─── Document ───
L'édifice situé 21 rue Cavenne dans le 7e arrondissement de Lyon a été construit en 1887-1888 par l'architecte E-B (Émile ?) Ripert, pour le compte de Jacques-Antoine Nolot, instituteur, qui y installe son domicile ainsi qu'une institution d'enseignement secondaire privée.
L'Institution Nolot (1888-1901)
L'Institution Nolot, fondée par celui-ci en 1876 au 21 rue Longue dans la Presqu'île, était un pensionnat et externat masculin privé et laïque. Elle est transférée en 1888 dans le quartier de la Guillotière, pour accompagner le déplacement du centre de gravité intellectuel de la ville vers le nouveau quartier universitaire et bénéficier d'une installation moderne et spécialement conçue pour l'enseignement. Elle s'implante sur une importante parcelle en profondeur, traversant l'ilot entre la rue Cavenne et la rue de Béarn, dont la propriété provient du démantèlement du domaine de la Cristallerie de la Guillotière, et a été acquise des héritiers de Charles Gailleton. La façade sur rue porte la signature de l'architecte [E. RIPERT / ARCH. 1888] et de l'ingénieur [PETIT / ING. 1888]. Les travaux sont réalisés par l'entrepreneur Lagoutte, domicilié 19 rue de la Vieille-Monnaie. De part et d'autre du fronton, deux inscriptions rappellent la fonction initiale de l'établissement : [ENSEIGNEMENT] [SECONDAIRE].
─── Lignes fournies ───
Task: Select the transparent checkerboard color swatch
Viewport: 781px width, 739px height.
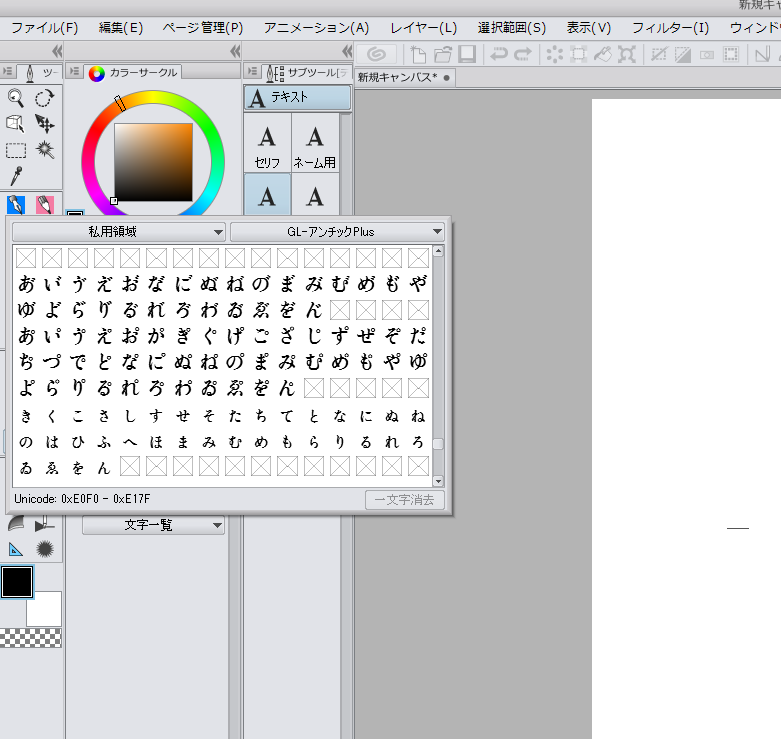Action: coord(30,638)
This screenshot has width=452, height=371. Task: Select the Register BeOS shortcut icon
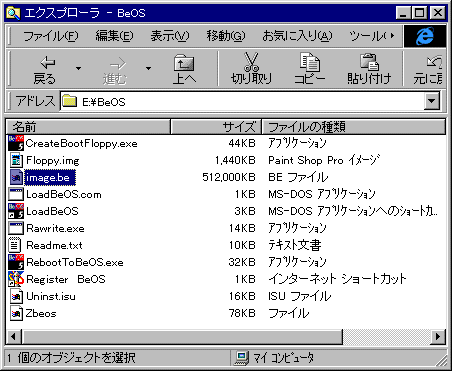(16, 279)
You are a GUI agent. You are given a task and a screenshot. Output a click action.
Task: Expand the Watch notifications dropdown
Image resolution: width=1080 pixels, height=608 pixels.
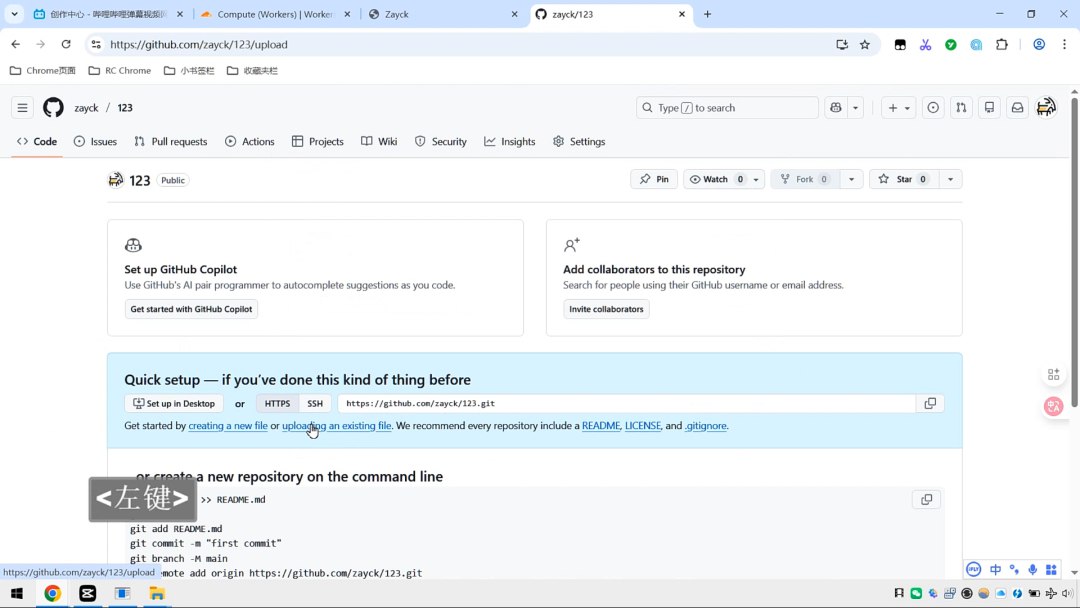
───
#### Consignes
**a.** Reproduisez le passage du document allant de « L'édifice situé 21 » jusqu'à « d'enseignement secondaire privée. ».
**b.** Relevez toutes les rues nommées dans le document.
Les lignes fournies ne sont pas nécessaires.

#### Corrigé
**a.**
L'édifice situé 21 rue Cavenne dans le 7e arrondissement de Lyon a été construit en 1887-1888 par l'architecte E-B (Émile ?) Ripert, pour le compte de Jacques-Antoine Nolot, instituteur, qui y installe son domicile ainsi qu'une institution d'enseignement secondaire privée.

**b.** rue Cavenne, rue Longue, rue de Béarn, rue de la Vieille-Monnaie